Wednesday, March 10, 2010


I committed a cardinal sin. I went to the grocery store hungry. I had forgotten to take dinner out of the freezer that morning, and so thought perhaps I'd buy some fresh fish.
Walking by the meat dept., I saw a couple of packages of ribs. Hhmmm....and they were from Niman Ranch, the national brand that attempts to produce their meats on small, family farms in an humane way with no antibiotics.
The "no antibiotics" thing has become important to our family. The hubby is an ER doc, who over the last decades has seen an alarming and dramatic rise in the number of germs and nasties that do not respond to an ever-increasing array of antibiotics. There is no need to add antibiotics to animal feed, unless they are being raised in an overcrowded, inhumane and rather unsafe environment.
Go see FOOD, INC, or FRESH, both movies that will make you head straight to your farmers market for pasture-raised, grass-fed meats. (Joel Salatin, the farmer/guru from the Shenandoah that Michael Pollan wrote about in THE OMNIVORE'S DILEMMA and featured in both films was in Raleigh this week for a Film Feastival at Meredith College, co-presented by Slow Food Triangle. He's entertaining while he making his point.)

photo by Mollie Nicholie, Maple Creek Farm

Niman Ranch infiltrated into our huge hog-producing state back in the early '00s, partnering with about 30 small NC farmers in eastern NC. Rather than hog-factory style with huge waste ponds, these farmers raised hogs the way their ancestors did - free-roaming (within electric fences), which allowed them to snooze mud-caked in the sun or under the canopy of trees and shrubs. Niman claims to have "happy pigs." Then in 2006, when fuel prices were high, getting the hogs to the processing plants in Iowa proved to be too expensive, so contracts ended in NC. I read that some of those farmers tried to find restaurants to sell to, like The Pit in Raleigh.
You can find pork from free-ranging pigs at Cane Creek in Chatham County, or at various farms near Asheville, like Maple Creek Farm, and a few even in Wake County. You will be amazed at the difference in taste, and how much less fat there is.
Like tender ribs? Here's the first thing you need to do: Slide a knife or your finger under the thin membrane under the rack of ribs. Grab it with a paper or cloth towel and pull it up and away from the ribs. Now, these "naked" ribs will absorb more rub or sauce, and you will not have to bite through that tough membrane.

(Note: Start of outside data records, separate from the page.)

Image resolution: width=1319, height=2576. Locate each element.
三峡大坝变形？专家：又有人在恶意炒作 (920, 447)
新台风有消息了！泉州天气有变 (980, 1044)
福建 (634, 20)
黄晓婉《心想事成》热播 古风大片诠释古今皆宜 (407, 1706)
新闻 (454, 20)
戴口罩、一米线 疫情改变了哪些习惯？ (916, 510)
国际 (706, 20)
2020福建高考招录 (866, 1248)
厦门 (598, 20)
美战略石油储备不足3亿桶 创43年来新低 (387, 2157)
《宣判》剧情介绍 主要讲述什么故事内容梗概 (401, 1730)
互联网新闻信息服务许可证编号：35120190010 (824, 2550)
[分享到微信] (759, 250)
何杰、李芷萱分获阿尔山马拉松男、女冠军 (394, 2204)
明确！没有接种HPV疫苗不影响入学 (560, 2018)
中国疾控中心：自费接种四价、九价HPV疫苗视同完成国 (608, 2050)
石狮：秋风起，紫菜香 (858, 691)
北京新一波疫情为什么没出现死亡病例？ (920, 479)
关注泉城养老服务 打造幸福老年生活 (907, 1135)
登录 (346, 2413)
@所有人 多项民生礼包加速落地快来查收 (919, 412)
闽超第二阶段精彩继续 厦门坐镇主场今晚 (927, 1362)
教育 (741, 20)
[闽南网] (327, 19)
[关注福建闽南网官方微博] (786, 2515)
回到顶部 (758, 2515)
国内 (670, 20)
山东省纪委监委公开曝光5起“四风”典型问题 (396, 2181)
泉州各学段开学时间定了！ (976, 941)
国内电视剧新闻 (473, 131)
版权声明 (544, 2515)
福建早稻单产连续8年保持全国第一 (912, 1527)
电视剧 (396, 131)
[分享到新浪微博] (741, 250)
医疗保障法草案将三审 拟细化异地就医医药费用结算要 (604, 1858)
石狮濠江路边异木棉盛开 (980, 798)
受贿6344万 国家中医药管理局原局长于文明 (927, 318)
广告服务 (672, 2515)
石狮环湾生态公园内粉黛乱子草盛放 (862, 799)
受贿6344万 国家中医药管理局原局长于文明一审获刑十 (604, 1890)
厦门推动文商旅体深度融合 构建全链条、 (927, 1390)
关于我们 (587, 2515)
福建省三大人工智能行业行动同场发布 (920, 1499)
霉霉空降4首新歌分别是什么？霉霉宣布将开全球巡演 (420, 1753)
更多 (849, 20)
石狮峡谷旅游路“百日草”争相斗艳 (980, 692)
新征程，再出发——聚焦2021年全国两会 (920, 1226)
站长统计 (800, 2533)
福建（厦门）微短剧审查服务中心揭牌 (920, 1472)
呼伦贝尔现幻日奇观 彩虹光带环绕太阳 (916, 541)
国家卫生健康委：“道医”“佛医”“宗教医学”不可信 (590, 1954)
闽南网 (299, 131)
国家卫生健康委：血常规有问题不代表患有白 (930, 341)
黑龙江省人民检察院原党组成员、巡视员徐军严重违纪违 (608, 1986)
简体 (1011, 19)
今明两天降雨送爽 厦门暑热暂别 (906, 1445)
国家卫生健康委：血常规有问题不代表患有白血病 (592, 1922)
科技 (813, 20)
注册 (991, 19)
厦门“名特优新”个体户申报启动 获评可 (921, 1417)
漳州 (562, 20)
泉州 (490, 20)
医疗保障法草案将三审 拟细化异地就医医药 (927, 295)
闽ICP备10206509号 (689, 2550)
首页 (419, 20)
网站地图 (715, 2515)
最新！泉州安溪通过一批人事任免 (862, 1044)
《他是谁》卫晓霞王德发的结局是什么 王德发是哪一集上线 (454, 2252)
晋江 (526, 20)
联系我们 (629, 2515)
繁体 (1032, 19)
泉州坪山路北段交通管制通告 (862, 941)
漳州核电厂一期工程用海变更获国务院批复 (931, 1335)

I've adapted a couple of recipes together to come up with a great tasting rub for pork. If I want them real hot and spicy, I add the chili and cayenne. Sometimes I prefer the ribs without the heat, and they're still delicious. I also like to grind the spices all together in my old coffee grinder.
This rub is enough for 3 racks (about 7 lbs)
1 teaspoon ground caraway seeds (buy it that way or grind it yourself)
2 tablespoons smoked Spanish paprika
1 tablespoon ground cumin
1 teaspoon garlic powder
1 tablespoon kosher salt
2 teaspoons freshly ground pepper
OPTION: To make the rub a bit "hotter"
1/2 teaspoon chili powder
1/2 teaspoon ground cayenne red pepper
NOTE: Reserve 2 tablespoons of the mixture for the glaze.

Preheat the oven to 300 degrees.
Using the best tools in your kitchen - your clean hands - rub the spice mixture onto both sides of the ribs.
Place the ribs in a large roasting pan, and cover with foil. Cook for about 1 1/2 hours. Rotate the ribs, cover tightly again, and cook for about 20 to 30 minutes longer, or until very tender.

For the GLAZE:
Reserved 2 tablespoons of the above spice rub
1/2 cup apricot or guave preserves
1 tablespoon Dijon mustard

Place all in a small glass bowl and microwave on high for about 20 seconds, or until preserves melt enough to mix all together.
When ribs are tender, remove from oven. Turn oven to broil. Quickly spoon or brush glaze over the meaty side of the ribs. Broil the ribs for about 10 minutes or until browned. If there is any remaining glaze, you may also do the other side of the ribs.
Slice between the bones and serve immediately.

Enjoy the ribs with a zinfandel, syrah, or Cotes du Rhone . . . a hearty red.

1 comment:

Jen R said...

Great rib recipe! Can't wait to try it :-)

Duncan's always looking for good ribs.